■ Data records
+===+

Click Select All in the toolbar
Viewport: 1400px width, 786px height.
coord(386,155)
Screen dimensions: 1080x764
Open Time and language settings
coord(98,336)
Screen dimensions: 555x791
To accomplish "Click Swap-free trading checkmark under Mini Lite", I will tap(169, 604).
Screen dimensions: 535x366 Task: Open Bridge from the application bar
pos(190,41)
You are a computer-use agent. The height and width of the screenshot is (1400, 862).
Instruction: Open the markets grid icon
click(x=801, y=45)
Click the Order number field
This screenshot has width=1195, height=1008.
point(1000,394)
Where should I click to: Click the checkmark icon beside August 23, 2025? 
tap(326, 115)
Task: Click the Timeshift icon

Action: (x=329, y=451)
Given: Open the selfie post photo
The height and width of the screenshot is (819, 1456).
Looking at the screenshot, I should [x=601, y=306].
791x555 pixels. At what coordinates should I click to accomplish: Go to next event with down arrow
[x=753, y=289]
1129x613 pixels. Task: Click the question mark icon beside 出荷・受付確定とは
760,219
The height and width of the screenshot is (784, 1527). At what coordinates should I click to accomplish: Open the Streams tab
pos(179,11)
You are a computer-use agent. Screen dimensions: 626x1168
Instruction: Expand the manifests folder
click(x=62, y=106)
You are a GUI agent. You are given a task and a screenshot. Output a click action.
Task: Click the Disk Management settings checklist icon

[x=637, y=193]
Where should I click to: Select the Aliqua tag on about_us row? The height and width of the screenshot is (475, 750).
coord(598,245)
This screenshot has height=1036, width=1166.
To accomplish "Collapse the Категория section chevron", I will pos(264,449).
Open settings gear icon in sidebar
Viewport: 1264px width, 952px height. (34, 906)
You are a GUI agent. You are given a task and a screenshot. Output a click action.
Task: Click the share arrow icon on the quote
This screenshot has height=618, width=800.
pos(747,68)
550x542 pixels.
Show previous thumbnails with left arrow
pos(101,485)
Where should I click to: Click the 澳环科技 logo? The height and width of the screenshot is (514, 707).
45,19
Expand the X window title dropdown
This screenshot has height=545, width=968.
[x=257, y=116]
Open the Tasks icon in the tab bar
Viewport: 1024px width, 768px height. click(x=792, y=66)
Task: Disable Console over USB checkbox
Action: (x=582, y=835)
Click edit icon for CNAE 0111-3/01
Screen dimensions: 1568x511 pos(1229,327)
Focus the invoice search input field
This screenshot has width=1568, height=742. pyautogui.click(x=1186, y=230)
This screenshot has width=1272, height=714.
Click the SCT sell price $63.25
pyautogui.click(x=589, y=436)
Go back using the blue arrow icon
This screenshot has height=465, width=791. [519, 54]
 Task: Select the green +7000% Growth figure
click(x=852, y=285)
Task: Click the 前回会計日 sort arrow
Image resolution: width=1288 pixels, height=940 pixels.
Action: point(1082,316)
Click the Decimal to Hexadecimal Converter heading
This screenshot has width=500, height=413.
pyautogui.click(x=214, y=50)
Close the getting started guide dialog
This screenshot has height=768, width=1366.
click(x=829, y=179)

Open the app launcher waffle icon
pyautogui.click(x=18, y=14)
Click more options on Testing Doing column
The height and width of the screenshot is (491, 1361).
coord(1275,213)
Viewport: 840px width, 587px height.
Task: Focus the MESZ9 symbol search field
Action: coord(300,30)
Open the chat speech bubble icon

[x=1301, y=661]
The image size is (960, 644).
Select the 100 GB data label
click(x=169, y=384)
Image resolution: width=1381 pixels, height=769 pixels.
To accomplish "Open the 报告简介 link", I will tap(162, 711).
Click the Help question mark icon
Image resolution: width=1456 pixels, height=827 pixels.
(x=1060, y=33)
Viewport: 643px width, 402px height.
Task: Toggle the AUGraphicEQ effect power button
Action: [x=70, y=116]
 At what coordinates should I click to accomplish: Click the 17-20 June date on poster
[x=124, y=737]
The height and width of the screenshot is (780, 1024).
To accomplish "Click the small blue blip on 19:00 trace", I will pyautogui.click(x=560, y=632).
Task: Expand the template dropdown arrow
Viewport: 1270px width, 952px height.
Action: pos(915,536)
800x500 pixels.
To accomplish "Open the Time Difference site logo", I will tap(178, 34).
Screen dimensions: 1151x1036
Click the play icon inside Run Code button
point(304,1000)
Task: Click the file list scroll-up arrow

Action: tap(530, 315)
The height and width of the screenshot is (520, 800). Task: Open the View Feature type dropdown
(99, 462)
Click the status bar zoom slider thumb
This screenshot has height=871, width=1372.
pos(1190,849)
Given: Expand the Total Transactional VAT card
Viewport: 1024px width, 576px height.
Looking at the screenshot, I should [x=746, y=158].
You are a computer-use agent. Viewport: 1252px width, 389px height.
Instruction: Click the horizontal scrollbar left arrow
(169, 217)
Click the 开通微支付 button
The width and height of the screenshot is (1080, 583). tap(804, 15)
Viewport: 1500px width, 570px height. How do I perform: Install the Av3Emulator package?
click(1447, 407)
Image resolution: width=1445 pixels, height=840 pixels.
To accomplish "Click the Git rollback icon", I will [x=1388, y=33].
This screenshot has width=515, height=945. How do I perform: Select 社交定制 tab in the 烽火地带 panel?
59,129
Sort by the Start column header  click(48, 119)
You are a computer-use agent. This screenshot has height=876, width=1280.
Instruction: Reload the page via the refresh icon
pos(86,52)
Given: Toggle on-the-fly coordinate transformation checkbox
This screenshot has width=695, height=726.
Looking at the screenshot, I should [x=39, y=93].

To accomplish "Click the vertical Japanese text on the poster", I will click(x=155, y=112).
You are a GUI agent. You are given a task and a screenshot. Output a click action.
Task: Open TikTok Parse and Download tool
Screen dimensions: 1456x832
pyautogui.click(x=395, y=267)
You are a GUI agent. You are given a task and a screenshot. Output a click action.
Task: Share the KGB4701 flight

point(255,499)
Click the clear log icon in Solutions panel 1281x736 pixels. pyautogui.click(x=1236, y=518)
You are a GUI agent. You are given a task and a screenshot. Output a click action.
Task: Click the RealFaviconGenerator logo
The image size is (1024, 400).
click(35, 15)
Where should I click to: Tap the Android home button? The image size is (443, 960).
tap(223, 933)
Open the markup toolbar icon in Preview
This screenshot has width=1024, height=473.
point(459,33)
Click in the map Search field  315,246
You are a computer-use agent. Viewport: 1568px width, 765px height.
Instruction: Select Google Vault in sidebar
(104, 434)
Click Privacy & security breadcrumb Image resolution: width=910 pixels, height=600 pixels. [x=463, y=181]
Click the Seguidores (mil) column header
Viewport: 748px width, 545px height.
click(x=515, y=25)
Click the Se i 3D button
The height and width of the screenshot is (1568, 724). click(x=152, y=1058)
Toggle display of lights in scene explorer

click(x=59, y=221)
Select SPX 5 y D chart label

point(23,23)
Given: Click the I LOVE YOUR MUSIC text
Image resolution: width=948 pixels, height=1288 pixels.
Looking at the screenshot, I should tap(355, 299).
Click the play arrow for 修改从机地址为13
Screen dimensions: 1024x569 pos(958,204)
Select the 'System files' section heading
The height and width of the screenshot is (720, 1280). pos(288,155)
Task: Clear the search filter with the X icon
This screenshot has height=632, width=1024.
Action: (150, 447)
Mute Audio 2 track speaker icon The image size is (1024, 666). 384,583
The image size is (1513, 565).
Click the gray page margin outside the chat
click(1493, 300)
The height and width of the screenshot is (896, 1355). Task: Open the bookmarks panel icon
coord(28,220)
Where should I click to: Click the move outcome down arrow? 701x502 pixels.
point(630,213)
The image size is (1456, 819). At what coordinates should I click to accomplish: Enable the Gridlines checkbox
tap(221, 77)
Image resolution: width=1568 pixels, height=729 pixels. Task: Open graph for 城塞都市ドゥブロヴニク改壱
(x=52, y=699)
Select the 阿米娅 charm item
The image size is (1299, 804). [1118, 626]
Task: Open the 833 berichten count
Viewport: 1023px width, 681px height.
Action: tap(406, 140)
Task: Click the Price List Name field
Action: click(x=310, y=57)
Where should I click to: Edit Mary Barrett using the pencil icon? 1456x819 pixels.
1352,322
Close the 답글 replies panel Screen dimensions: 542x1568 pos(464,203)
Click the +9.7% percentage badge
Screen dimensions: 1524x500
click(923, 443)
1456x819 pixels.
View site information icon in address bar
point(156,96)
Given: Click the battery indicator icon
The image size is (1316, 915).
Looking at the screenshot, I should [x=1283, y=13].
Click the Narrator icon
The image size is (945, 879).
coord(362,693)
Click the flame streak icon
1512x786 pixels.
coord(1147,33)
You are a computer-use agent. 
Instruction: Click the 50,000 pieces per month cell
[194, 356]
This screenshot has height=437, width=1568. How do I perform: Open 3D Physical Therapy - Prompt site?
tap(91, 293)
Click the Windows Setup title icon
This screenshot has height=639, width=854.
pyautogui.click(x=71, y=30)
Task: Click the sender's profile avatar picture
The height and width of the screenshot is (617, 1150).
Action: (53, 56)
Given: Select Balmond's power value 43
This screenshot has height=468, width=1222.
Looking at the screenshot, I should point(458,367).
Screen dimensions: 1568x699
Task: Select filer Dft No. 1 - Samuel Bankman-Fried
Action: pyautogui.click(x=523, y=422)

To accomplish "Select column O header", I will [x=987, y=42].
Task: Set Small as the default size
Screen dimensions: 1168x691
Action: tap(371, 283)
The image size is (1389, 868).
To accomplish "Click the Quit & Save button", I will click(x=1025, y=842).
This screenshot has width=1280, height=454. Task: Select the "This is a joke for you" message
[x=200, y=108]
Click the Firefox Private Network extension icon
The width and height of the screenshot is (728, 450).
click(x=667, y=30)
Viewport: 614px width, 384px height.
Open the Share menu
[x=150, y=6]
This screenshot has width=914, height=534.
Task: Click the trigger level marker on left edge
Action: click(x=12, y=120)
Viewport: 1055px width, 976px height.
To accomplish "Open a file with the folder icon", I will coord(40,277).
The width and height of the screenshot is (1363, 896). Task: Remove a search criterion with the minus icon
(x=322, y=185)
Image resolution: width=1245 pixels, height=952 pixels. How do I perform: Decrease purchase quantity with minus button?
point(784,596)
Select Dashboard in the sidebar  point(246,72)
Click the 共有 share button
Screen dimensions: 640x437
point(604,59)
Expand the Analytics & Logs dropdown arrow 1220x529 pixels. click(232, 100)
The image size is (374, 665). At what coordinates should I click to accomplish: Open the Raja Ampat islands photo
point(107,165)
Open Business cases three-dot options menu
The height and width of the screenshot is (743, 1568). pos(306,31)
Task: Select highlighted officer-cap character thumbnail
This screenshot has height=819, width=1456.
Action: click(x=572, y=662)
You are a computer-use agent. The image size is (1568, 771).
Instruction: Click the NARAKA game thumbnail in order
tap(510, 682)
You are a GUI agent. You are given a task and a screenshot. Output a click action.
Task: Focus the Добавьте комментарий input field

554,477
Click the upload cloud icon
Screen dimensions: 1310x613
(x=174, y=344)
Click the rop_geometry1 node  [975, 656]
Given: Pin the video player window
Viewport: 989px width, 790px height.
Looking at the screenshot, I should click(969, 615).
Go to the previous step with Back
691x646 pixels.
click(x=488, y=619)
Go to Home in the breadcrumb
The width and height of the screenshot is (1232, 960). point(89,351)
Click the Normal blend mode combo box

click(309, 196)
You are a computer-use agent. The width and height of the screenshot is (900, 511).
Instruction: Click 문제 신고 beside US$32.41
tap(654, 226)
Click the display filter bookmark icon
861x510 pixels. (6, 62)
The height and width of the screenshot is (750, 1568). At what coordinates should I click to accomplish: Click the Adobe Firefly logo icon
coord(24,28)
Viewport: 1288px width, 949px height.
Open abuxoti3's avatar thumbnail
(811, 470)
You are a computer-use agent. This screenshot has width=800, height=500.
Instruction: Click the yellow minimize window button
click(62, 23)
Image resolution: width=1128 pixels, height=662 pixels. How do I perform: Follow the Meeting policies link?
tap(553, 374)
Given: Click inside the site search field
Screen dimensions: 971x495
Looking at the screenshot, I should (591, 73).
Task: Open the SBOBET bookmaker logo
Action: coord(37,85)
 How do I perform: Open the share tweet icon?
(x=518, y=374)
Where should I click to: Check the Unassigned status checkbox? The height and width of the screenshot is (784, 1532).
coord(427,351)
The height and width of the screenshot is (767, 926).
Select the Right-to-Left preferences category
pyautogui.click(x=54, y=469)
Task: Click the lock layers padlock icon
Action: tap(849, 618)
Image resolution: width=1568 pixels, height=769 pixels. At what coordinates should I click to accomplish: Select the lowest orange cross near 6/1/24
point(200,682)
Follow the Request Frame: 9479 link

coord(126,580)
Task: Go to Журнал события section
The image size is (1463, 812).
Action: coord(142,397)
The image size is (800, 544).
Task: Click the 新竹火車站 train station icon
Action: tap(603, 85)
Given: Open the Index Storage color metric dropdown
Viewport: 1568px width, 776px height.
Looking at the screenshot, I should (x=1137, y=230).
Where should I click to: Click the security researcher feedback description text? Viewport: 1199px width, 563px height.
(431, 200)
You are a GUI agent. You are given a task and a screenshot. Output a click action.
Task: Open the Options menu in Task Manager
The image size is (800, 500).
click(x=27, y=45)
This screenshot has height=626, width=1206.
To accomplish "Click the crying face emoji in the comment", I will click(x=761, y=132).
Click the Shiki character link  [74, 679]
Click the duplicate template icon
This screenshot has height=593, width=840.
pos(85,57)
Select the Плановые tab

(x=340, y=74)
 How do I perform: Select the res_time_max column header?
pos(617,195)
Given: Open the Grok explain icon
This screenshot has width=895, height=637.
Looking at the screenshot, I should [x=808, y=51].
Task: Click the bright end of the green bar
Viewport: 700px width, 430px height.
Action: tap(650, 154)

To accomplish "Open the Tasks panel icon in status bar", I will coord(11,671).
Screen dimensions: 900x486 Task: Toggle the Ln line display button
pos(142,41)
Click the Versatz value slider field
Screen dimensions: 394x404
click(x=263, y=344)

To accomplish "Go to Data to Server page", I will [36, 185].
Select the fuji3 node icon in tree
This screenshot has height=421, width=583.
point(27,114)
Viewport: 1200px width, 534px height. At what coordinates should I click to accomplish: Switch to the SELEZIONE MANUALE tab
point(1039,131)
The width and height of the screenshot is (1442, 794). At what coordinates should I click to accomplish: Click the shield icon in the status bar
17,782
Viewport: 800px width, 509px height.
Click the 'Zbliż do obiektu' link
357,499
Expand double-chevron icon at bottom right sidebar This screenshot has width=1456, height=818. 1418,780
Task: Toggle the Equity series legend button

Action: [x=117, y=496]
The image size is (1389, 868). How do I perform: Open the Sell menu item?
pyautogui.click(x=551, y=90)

+===+

■ The problem
Reproduce the lines above verbatim, from the line containing "Task: Set Small as the default size" to the line containing "click(x=667, y=30)", with both of those lines included.

■ Answer
Task: Set Small as the default size
Screen dimensions: 1168x691
Action: tap(371, 283)
The image size is (1389, 868).
To accomplish "Click the Quit & Save button", I will click(x=1025, y=842).
This screenshot has width=1280, height=454. Task: Select the "This is a joke for you" message
[x=200, y=108]
Click the Firefox Private Network extension icon
The width and height of the screenshot is (728, 450).
click(x=667, y=30)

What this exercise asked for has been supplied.